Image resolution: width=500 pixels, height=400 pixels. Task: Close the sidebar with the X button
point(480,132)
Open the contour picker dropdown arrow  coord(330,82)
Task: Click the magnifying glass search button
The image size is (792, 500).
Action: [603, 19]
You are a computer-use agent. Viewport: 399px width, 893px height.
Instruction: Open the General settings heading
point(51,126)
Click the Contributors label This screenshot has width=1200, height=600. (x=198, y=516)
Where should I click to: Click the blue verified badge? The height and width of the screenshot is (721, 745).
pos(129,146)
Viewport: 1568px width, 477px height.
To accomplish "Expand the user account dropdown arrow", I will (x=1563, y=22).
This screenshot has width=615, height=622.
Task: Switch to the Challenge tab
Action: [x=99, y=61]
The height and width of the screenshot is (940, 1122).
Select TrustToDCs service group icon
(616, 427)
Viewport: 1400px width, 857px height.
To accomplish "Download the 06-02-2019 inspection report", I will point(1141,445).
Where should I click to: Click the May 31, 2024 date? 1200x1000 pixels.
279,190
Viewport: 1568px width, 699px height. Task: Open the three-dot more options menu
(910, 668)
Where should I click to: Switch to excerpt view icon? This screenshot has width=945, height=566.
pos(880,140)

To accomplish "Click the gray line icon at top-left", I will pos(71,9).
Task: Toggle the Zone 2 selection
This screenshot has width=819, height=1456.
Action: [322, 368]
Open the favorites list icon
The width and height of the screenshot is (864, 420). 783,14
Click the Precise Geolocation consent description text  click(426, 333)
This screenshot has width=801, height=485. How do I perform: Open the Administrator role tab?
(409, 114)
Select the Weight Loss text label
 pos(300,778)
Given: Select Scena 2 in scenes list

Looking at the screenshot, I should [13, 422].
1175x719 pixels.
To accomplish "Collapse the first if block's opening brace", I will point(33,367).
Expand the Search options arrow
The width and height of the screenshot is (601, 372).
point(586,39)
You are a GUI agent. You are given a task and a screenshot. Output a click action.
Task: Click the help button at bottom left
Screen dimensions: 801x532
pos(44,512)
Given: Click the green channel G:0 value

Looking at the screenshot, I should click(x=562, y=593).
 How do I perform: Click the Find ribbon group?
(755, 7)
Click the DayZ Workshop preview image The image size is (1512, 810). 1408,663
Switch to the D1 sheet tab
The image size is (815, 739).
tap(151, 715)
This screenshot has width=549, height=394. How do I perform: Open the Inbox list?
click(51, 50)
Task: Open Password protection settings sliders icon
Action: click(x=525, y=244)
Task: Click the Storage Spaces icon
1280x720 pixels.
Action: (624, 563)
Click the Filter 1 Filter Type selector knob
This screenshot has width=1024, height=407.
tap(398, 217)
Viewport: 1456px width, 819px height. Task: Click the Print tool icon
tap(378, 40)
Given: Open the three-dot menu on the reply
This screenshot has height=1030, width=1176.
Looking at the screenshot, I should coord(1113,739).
________________
:: PROBLEM DESCRIPTION ::
Would you output the whole listing exactly as written?

:: FINAL ANSWER ::
Image resolution: width=500 pixels, height=400 pixels. Task: Close the sidebar with the X button
point(480,132)
Open the contour picker dropdown arrow  coord(330,82)
Task: Click the magnifying glass search button
The image size is (792, 500).
Action: [603, 19]
You are a computer-use agent. Viewport: 399px width, 893px height.
Instruction: Open the General settings heading
point(51,126)
Click the Contributors label This screenshot has width=1200, height=600. (x=198, y=516)
Where should I click to: Click the blue verified badge? The height and width of the screenshot is (721, 745).
pos(129,146)
Viewport: 1568px width, 477px height.
To accomplish "Expand the user account dropdown arrow", I will (x=1563, y=22).
This screenshot has width=615, height=622.
Task: Switch to the Challenge tab
Action: [x=99, y=61]
The height and width of the screenshot is (940, 1122).
Select TrustToDCs service group icon
(616, 427)
Viewport: 1400px width, 857px height.
To accomplish "Download the 06-02-2019 inspection report", I will point(1141,445).
Where should I click to: Click the May 31, 2024 date? 1200x1000 pixels.
279,190
Viewport: 1568px width, 699px height. Task: Open the three-dot more options menu
(910, 668)
Where should I click to: Switch to excerpt view icon? This screenshot has width=945, height=566.
pos(880,140)

To accomplish "Click the gray line icon at top-left", I will pos(71,9).
Task: Toggle the Zone 2 selection
This screenshot has width=819, height=1456.
Action: [322, 368]
Open the favorites list icon
The width and height of the screenshot is (864, 420). 783,14
Click the Precise Geolocation consent description text  click(426, 333)
This screenshot has width=801, height=485. How do I perform: Open the Administrator role tab?
(409, 114)
Select the Weight Loss text label
 pos(300,778)
Given: Select Scena 2 in scenes list

Looking at the screenshot, I should [13, 422].
1175x719 pixels.
To accomplish "Collapse the first if block's opening brace", I will point(33,367).
Expand the Search options arrow
The width and height of the screenshot is (601, 372).
point(586,39)
You are a GUI agent. You are given a task and a screenshot. Output a click action.
Task: Click the help button at bottom left
Screen dimensions: 801x532
pos(44,512)
Given: Click the green channel G:0 value

Looking at the screenshot, I should click(x=562, y=593).
 How do I perform: Click the Find ribbon group?
(755, 7)
Click the DayZ Workshop preview image The image size is (1512, 810). 1408,663
Switch to the D1 sheet tab
The image size is (815, 739).
tap(151, 715)
This screenshot has width=549, height=394. How do I perform: Open the Inbox list?
click(51, 50)
Task: Open Password protection settings sliders icon
Action: click(x=525, y=244)
Task: Click the Storage Spaces icon
1280x720 pixels.
Action: (624, 563)
Click the Filter 1 Filter Type selector knob
This screenshot has width=1024, height=407.
tap(398, 217)
Viewport: 1456px width, 819px height. Task: Click the Print tool icon
tap(378, 40)
Given: Open the three-dot menu on the reply
This screenshot has height=1030, width=1176.
Looking at the screenshot, I should coord(1113,739).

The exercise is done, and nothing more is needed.